• **Work request**
Where the records below have a line with "computer", that line is to be copied.

(Entries taken from a collection)
• • • •

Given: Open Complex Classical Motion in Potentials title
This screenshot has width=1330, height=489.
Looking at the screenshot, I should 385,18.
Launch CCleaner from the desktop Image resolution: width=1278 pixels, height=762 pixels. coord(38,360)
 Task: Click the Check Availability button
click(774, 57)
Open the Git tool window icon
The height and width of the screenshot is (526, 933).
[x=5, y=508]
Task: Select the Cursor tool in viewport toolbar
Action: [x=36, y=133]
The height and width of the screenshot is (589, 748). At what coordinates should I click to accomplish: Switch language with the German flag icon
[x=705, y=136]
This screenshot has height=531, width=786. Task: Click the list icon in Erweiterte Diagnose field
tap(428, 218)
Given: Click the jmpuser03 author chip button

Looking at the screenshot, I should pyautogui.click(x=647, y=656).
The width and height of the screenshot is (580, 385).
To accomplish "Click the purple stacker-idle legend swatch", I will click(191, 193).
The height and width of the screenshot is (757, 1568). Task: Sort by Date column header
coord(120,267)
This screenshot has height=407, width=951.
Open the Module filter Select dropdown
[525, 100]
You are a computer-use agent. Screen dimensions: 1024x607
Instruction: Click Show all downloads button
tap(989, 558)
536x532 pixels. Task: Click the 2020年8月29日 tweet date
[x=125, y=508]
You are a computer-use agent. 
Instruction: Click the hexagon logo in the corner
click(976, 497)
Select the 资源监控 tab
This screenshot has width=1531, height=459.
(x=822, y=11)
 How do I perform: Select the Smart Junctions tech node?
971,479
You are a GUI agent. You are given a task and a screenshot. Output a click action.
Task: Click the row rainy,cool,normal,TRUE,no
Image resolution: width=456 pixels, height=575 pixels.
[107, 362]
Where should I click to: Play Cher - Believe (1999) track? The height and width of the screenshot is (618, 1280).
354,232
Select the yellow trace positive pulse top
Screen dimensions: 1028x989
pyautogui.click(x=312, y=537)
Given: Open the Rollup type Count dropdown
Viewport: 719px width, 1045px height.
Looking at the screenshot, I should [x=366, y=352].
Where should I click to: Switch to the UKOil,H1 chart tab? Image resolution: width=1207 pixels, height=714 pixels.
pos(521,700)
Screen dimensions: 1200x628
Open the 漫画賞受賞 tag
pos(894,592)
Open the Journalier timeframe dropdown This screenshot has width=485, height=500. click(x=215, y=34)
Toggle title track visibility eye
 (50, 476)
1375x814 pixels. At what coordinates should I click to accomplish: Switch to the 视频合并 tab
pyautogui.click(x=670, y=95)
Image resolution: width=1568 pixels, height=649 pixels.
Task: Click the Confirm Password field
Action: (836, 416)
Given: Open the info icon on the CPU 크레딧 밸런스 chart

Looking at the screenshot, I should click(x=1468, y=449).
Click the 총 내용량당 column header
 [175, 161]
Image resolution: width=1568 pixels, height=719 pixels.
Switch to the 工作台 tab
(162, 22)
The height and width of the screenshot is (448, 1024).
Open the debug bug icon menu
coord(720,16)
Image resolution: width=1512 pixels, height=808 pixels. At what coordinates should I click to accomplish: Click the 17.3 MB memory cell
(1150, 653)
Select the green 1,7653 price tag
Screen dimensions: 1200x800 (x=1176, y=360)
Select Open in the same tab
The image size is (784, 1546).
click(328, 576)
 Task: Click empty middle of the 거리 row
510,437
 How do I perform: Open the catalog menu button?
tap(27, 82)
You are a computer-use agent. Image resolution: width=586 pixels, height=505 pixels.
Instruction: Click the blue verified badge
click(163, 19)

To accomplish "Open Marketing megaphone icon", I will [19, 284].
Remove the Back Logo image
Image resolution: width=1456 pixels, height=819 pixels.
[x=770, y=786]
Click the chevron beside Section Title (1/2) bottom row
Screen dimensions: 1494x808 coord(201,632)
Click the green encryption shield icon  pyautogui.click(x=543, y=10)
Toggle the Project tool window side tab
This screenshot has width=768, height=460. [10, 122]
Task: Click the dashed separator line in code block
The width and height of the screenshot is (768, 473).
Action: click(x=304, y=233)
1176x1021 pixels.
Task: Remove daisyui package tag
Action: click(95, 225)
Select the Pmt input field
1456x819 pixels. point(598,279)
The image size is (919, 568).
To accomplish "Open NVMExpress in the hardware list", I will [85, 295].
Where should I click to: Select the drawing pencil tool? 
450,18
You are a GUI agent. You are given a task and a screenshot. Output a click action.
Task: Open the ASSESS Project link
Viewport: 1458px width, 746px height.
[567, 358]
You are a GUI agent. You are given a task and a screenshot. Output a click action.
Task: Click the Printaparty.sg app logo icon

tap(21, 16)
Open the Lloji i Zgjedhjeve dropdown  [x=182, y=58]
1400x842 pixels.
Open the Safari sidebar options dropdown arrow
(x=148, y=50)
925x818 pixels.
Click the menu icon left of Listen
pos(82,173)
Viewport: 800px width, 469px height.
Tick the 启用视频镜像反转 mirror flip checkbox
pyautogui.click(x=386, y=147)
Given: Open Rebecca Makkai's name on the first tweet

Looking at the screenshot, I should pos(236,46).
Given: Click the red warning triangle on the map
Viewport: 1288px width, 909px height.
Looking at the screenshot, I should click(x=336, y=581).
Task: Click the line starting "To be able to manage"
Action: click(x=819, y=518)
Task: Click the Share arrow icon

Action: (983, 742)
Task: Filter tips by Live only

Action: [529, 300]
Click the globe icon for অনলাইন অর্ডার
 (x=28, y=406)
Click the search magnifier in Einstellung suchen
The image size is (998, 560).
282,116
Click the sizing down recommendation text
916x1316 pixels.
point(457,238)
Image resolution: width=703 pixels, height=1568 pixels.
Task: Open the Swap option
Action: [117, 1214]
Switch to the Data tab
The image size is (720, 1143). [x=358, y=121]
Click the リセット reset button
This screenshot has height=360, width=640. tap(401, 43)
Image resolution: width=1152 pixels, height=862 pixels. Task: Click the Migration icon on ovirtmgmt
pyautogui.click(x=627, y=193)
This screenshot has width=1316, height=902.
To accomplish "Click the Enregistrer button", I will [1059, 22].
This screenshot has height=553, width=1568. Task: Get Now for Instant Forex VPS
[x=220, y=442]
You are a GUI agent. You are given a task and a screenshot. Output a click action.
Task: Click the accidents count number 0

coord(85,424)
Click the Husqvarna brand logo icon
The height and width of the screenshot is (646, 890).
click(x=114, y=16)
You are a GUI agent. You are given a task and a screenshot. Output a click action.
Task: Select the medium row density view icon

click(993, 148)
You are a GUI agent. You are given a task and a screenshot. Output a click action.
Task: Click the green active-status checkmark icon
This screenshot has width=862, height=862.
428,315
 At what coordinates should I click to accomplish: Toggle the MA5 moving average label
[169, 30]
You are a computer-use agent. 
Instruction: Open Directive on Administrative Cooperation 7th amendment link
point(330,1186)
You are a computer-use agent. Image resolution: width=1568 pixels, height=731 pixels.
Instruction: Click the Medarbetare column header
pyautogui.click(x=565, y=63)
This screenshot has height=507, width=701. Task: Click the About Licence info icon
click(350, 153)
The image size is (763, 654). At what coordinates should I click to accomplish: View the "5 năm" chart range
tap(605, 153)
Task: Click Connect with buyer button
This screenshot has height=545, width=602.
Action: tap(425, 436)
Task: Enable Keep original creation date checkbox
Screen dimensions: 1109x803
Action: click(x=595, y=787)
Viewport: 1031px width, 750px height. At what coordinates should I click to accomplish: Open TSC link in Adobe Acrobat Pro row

• • • •

• **Response to the task**
You are a computer-use agent. Screen dimensions: 1024x607
You are a computer-use agent. 
You are a computer-use agent. Image resolution: width=586 pixels, height=505 pixels.
You are a computer-use agent. 
You are a computer-use agent. Image resolution: width=1568 pixels, height=731 pixels.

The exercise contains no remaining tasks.